# EXERCISE 1
Print the passage of the Avec Laudenum article below starting at "Avec Laudenum is" and ending at "between the duo.".
# EXERCISE 2
Carry on the article about the album Avec Laudenum below, picking up after its final sentence.

++++ QUOTED PASSAGE

Studio album by Stars of the Lid
- Released: December 7, 1999
- Recorded: 1999
- Genre: Ambient, drone
- Length: 42:07
- Label: Sub Rosa
- Producer: Stars of the Lid

Stars of the Lid chronology
| Per Aspera Ad Astra (1998) | Avec Laudenum (1999) | The Tired Sounds Of... (2001) |

= Avec Laudenum =

Avec Laudenum is the fifth studio album released by Stars of the Lid. It was originally released on Sub Rosa in 1999 and then re-released on Chicago indie Kranky in late 2002. The title translates as "With Laudanum", laudanum being an opiate. The first three tracks are three sections of one long piece but, while within the minimalist vein, they have some variation and movement. The final two, individual tracks are more minimalist than the former and create a "floating bliss" atmosphere. By the time of this recording, band members Adam Wiltzie and Brian McBride were residing in Brussels, Belgium, and Los Angeles, California, respectively. It is reported that a vast proportion of this album was recorded through mail, with ideas being sent back and forth between the duo.

++++++++
++++ PROVIDED RECORDS

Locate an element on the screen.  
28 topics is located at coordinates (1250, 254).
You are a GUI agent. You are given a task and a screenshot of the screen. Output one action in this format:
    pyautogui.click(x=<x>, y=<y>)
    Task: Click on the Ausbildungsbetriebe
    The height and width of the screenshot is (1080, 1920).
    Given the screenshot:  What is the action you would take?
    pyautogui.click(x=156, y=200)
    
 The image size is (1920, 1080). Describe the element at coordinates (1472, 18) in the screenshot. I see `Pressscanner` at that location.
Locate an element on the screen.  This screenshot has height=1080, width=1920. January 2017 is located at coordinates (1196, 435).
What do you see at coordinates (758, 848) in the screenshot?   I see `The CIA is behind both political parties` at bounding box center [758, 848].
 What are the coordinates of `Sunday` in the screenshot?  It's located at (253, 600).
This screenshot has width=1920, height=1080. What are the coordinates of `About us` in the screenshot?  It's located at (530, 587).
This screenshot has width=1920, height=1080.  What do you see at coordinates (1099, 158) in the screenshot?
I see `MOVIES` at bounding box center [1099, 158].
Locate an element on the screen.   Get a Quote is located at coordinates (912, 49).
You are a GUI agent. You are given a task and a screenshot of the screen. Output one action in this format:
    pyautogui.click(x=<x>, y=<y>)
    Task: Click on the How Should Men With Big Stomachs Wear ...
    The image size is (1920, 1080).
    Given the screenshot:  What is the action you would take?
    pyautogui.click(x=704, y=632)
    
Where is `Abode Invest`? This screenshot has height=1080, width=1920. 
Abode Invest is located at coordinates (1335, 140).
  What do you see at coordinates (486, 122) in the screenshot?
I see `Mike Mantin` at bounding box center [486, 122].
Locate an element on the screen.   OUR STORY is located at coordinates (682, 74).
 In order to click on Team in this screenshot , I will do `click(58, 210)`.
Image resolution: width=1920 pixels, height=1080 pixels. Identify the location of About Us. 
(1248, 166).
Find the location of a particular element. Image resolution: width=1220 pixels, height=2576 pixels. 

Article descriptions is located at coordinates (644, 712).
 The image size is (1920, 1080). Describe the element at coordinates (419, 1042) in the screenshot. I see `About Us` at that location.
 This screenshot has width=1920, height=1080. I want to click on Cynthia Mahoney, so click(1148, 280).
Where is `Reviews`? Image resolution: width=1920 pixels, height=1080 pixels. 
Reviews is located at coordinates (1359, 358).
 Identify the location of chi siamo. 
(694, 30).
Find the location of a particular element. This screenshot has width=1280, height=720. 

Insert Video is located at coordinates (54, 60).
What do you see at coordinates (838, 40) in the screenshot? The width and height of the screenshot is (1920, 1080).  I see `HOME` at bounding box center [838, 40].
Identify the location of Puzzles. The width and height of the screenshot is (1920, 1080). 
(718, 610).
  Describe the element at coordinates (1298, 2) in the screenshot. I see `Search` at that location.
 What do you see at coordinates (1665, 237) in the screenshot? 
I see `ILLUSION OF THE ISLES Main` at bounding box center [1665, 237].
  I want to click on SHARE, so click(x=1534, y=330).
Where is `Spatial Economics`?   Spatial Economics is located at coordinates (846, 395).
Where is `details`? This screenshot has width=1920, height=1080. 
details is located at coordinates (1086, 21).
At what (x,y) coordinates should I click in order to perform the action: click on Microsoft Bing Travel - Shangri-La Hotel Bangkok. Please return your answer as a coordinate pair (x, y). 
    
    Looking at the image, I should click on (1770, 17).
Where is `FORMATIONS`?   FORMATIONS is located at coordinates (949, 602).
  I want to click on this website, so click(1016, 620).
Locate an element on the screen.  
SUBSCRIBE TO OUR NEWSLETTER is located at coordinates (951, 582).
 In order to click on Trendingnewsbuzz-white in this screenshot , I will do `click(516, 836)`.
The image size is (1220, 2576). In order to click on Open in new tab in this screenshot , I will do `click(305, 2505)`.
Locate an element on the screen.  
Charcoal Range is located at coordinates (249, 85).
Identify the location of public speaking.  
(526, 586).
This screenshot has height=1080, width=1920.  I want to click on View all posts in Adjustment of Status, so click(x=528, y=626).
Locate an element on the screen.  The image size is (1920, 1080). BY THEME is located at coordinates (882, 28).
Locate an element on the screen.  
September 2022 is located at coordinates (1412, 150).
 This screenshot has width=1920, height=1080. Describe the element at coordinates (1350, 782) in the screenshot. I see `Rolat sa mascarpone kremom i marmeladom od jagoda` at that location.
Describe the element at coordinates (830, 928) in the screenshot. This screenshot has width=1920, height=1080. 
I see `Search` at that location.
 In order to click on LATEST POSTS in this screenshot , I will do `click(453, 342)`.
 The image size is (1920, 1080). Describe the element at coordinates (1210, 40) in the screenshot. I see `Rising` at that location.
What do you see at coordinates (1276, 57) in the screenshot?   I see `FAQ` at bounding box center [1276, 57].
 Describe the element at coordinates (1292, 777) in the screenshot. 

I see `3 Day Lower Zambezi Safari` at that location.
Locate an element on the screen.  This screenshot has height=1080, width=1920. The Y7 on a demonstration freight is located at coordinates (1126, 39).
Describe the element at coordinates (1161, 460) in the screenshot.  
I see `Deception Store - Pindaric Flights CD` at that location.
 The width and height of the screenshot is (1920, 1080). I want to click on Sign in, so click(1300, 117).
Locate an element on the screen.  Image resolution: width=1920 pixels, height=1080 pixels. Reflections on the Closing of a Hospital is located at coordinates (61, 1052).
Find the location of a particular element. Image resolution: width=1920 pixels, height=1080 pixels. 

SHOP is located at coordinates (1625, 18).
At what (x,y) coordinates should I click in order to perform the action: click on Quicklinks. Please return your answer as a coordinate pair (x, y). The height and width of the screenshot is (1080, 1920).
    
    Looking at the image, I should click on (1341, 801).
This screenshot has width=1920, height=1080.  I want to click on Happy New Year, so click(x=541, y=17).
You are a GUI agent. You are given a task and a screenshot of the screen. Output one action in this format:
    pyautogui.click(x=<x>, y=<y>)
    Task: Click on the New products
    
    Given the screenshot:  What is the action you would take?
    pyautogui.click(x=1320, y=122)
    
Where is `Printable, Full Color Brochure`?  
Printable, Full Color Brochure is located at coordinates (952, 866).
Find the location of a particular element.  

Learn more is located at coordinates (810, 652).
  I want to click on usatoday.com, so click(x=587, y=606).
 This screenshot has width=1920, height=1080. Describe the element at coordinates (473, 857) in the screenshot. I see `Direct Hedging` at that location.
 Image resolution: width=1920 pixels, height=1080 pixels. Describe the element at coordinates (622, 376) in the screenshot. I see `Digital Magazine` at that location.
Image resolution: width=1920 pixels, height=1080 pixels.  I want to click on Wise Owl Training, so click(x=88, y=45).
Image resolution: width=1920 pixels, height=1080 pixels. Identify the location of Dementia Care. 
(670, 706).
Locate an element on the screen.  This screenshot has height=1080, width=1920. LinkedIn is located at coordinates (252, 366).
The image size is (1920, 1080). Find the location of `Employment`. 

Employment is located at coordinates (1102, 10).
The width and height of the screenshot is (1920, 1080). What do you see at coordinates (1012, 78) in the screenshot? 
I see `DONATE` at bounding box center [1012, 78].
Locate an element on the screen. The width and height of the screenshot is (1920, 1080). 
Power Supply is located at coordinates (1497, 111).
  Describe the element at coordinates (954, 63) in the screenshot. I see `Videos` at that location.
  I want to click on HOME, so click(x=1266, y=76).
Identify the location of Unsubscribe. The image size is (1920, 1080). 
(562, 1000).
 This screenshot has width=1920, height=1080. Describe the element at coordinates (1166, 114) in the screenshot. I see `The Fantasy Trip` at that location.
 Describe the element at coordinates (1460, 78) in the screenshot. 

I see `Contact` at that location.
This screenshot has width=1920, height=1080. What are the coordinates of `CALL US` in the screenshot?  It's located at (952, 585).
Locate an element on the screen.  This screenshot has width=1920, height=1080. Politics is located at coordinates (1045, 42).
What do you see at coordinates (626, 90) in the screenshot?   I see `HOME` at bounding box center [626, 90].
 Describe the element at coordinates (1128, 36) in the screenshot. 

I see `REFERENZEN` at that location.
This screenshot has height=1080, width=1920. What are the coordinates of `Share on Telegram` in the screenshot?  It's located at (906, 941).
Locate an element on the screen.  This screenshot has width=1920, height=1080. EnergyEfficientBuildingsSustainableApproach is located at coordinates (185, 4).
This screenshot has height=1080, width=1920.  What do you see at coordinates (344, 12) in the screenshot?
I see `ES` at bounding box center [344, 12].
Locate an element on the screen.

++++++++

# EXERCISE RESPONSE 1
Avec Laudenum is the fifth studio album released by Stars of the Lid. It was originally released on Sub Rosa in 1999 and then re-released on Chicago indie Kranky in late 2002. The title translates as "With Laudanum", laudanum being an opiate. The first three tracks are three sections of one long piece but, while within the minimalist vein, they have some variation and movement. The final two, individual tracks are more minimalist than the former and create a "floating bliss" atmosphere. By the time of this recording, band members Adam Wiltzie and Brian McBride were residing in Brussels, Belgium, and Los Angeles, California, respectively. It is reported that a vast proportion of this album was recorded through mail, with ideas being sent back and forth between the duo.

# EXERCISE RESPONSE 2
==Critical reception==

The album was generally praised by critics. John Bush, writing for AllMusic, stated:

Avec Laudenum moves at a glacier's pace and, slowly yet surely, calls to mind the glazed eye, vacant trance, and pure (temporary) euphoria of the heavy laudanum user. "The Atomium," a three-part work, takes all of 16 minutes to gradually build from a series of softened drones into the exquisite ambience of an orchestra lulling heaven itself to sleep, only to halt the reverie by (just as gradually) introducing ominous backmasked guitars. Of the other two pieces, "Dust Breeding" has much the same effect and feeling of transcendence, while "I Will Surround You" has slightly more of a Technicolor feel. Avec Laudenum is a magnificent piece of minimalist ambience.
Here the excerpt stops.